On the evening of January 26, and during the day of January 27, 1953, the matter was strongly pressed in the House of Commons. The Speaker callously ruled that,

"While a capital sentence is pending the matter should not be discussed by the House [of Commons]." In other words the case could only be discussed after Bentley was hanged. Ibid., p. 271

The following morning at 9 a.m., Derek Bentley was hanged. Only 87 days had passed since the crime was committed. How different from the American justice system!

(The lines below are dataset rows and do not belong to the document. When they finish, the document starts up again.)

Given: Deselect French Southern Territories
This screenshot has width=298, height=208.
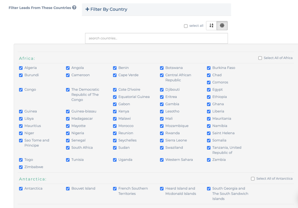Looking at the screenshot, I should point(115,188).
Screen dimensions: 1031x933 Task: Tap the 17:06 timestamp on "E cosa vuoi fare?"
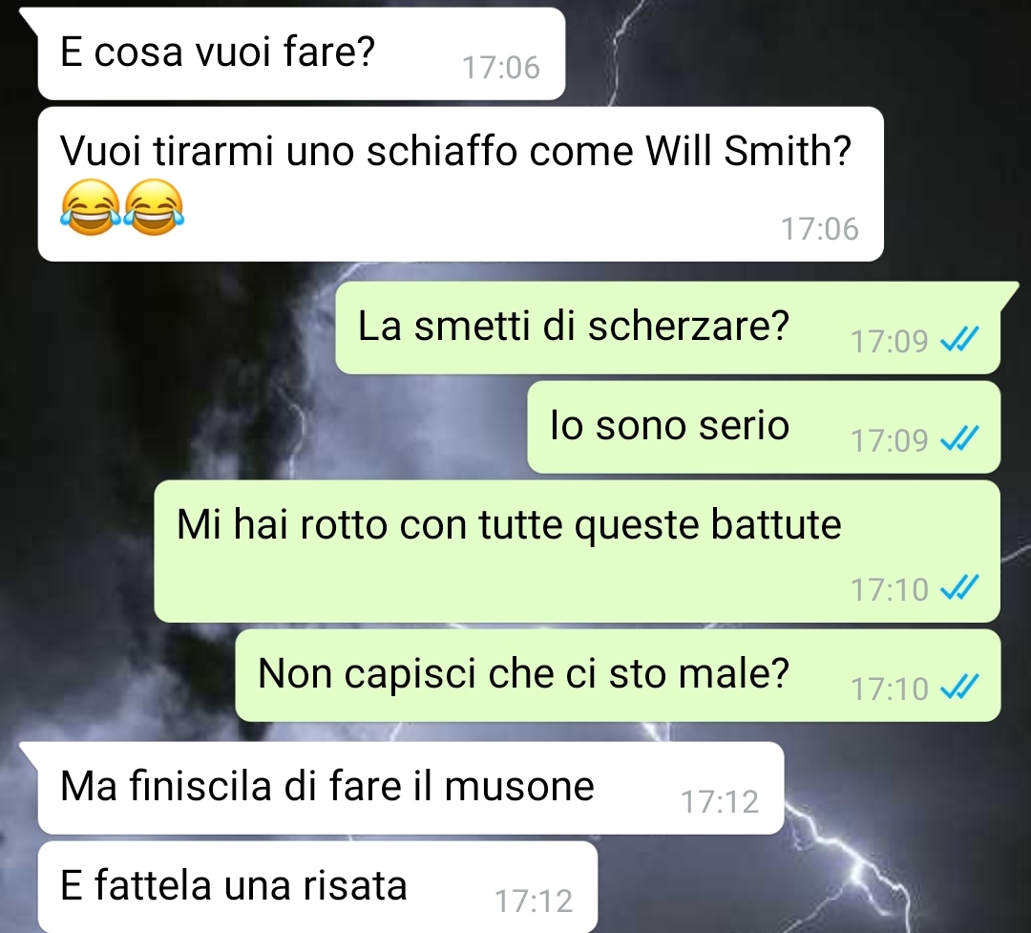pos(501,67)
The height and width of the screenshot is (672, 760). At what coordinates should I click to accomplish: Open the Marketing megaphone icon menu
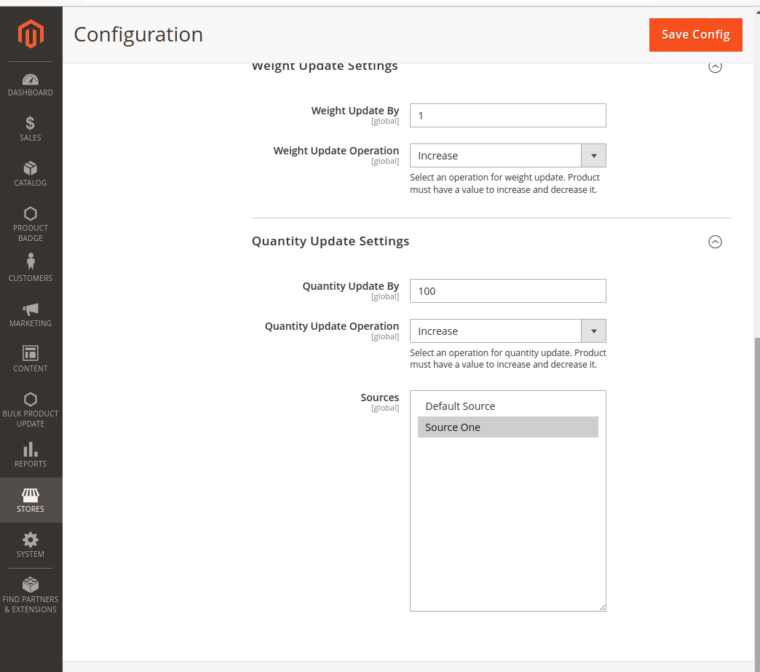click(31, 314)
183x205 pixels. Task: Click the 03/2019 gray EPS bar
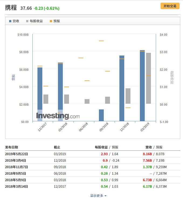[149, 78]

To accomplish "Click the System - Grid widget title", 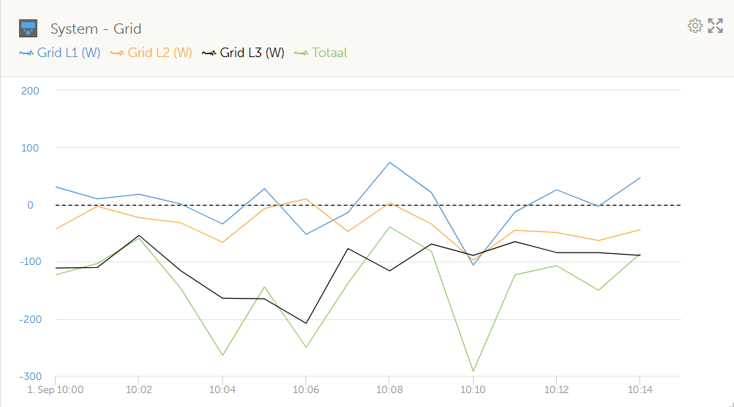I will click(96, 29).
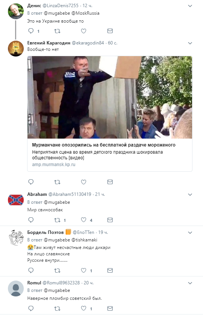Open Евгений Карагодин's profile avatar
The height and width of the screenshot is (316, 203).
pyautogui.click(x=16, y=49)
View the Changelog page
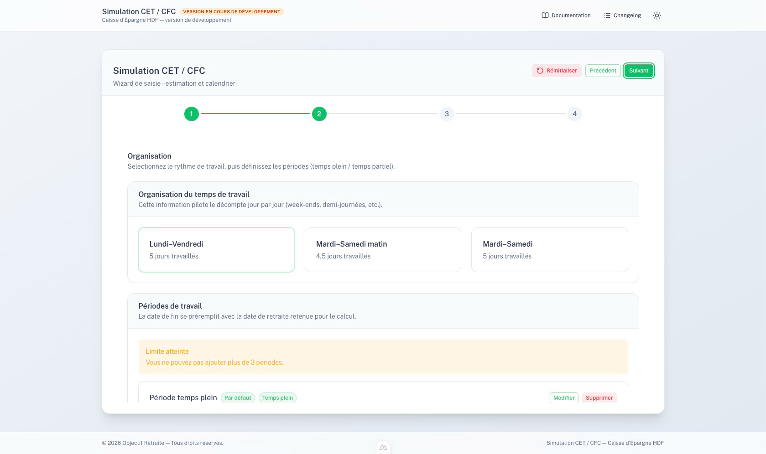Image resolution: width=766 pixels, height=454 pixels. coord(627,15)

Placing a symbolic black piece of cloth upon his judicial wig, Lord Goddard had passed sentence upon Bentley on December 11 1952, using the following words,

Derek William Bentley, you are nineteen years of age; it is my duty to pass upon you the only sentence which the law can pass for the crime of willful murder. The sentence of the Court upon you is that you be taken from this place to a lawful prison, and thence to a place of execution, and there you suffer death by hanging, and that your body be buried within the precincts of the prison in which you shall have been last confined before your execution; and may the Lord have mercy on your soul. Ibid., p. 230

On January 28 1953, Lord Goddard’s sentence was effected.

Because of his age, Christopher Craig was sentenced to be "kept in strict custody until the pleasure of Her Majesty is known." In effect this sentence indicated that Craig was to be imprisoned for an indeterminate period, to be decided by the advice of the government of the day to Queen Elizabeth, who had just ascended to the throne in February, 1952. Craig, in fact, was released in 1963 after ten and one-half years’ imprisonment.

The comments of Sir Malcolm Hilberg, in his book Duty and Advocacy concerning the Bentley case and the relation of judge to jury, are worthy of record.

A jury is twelve ordinary citizens, with probably little or no training in consecutive thought. They will be largely if not entirely swayed by emotion. But remember that in all probability they do not think so. The less training or capacity for reasoning they have, the more certain it is that they will pride themselves on being susceptible only to strict logic and impervious to mere emotion. In finding Bentley guilty, that jury showed a frightening facility for standing logic on its head; they had shown a truly remarkable—or perhaps only too human—susceptibility to mere emotion. But they did display one undoubted virtue. In recommending mercy, the jury betrayed that it had a conscience. That attribute was to be singularly lacking in the Home Secretary, Sir David Maxwell Fyfe. Ibid., p. 233

The jury had considered the law as directed by the judge. They had not considered justice. When juries are ill-informed of their privileges and responsibilities, the way is opened not only for unjust decisions, but for the denial of the inalienable rights of religious and civil liberty.